As you know, there are several classifications of olive oil (extra virgin olive oil, virgin olive oil, etc.)– This has to do with the number of times the olive is pressed. The first press is what produces what we know as extra virgin olive oil. This means most nutrients are preserved in this press. Virgin olive oil is what comes out of the second press. Any further pressing is used for lighter olive oils.

Interestingly, the light or “pure” olive oils are actually those that undergo the most pressing and refining, meaning they contain fewer nutrients.

In terms of the nutritional value of canola oil vs. olive oil, canola is typically lower in saturated fats but high in omega 3 fatty acids, which are shown to have a positive effect on the heart. On the other hand olive oil (particularly extra virgin olive oil) contains more nutrients. It is antioxidant-rich and has high levels of omega 3 fatty acids. Olive oil is considered beneficial for brain functioning along with heart health.

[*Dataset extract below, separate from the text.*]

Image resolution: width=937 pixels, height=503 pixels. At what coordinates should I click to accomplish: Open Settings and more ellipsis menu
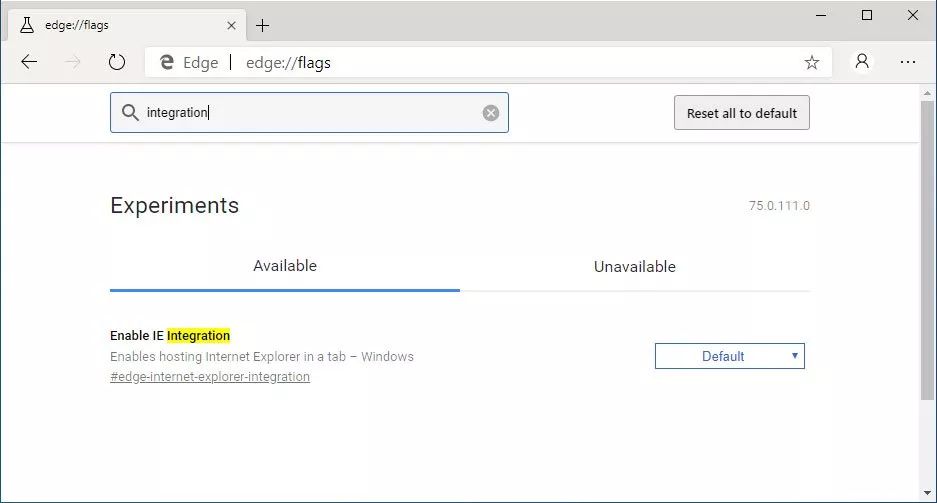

So which one is better for you?

They both have their pros and cons. While they clearly undergo very different manufacturing processes, in terms of their nutritional value there’s no clear answer as to which is healthier.

But when it comes to low processed to high processed food, we can recommend that if a food takes a lot of refining, deoderizing and bleaching we're better off with the low processed choice. Especially when heat sensitive fats are involved, the less chance of oxidation the better.